#### Texto proporcionado

Que la principal líder opositora sea condenada sin que se le respeten las garantías más elementales, como la del debido proceso y que, como consecuencia de esta falla de legitimidad, resulte inhabilitada de por vida para ejercer cargos públicos, es decir proscripta, es un hecho de una gravedad institucional inusitada, gravedad que parece no ser realmente dimensionada por el conjunto de la clase política –incluida la misma oposición que festeja el fallo que promovió– y que vuelve a poner en crisis al Estado de derecho. El grave error de proscribir al adversario ya se cometió en 1955 durante 17 años y sus resultados culminaron con la tragedia de la dictadura 1976-82. Comenzando a transitar el año 40 desde el final de aquella dictadura, la historia, por imperio del poder judicial coludido con los poderes económico-mediáticos, locales y del exterior, vuelve a tropezar con la misma piedra.

########
#### Material aportado

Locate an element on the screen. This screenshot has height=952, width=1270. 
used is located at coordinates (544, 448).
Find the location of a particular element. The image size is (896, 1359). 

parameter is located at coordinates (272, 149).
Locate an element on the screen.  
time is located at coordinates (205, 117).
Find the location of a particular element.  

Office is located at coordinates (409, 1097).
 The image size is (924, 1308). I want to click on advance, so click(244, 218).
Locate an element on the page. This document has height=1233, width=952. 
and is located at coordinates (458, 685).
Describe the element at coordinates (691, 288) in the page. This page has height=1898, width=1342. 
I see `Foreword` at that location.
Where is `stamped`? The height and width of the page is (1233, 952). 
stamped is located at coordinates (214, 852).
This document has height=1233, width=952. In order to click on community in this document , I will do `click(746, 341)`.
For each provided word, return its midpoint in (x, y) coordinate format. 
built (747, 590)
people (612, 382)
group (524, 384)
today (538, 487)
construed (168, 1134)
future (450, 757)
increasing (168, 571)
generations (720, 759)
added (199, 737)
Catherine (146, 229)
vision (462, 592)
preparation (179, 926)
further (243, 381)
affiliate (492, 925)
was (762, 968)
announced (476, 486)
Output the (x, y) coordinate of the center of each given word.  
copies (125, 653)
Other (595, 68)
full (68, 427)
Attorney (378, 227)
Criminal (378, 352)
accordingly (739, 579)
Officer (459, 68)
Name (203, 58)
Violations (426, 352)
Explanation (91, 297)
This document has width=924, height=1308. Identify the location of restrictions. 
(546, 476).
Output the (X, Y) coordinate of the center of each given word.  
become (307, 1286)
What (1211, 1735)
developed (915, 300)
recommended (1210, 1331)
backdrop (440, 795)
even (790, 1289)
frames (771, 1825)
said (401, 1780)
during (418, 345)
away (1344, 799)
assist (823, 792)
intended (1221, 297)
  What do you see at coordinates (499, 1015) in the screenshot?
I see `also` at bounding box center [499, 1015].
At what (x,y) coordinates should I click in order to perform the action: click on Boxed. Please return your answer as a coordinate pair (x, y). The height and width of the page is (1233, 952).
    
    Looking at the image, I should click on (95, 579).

########

## Qué se pide
¿Puedes transcribir, del texto sobre la proscripción de la líder opositora, el fragmento que va de "Que la principal" a "la misma piedra.", ambos incluidos?

## En respuesta
Que la principal líder opositora sea condenada sin que se le respeten las garantías más elementales, como la del debido proceso y que, como consecuencia de esta falla de legitimidad, resulte inhabilitada de por vida para ejercer cargos públicos, es decir proscripta, es un hecho de una gravedad institucional inusitada, gravedad que parece no ser realmente dimensionada por el conjunto de la clase política –incluida la misma oposición que festeja el fallo que promovió– y que vuelve a poner en crisis al Estado de derecho. El grave error de proscribir al adversario ya se cometió en 1955 durante 17 años y sus resultados culminaron con la tragedia de la dictadura 1976-82. Comenzando a transitar el año 40 desde el final de aquella dictadura, la historia, por imperio del poder judicial coludido con los poderes económico-mediáticos, locales y del exterior, vuelve a tropezar con la misma piedra.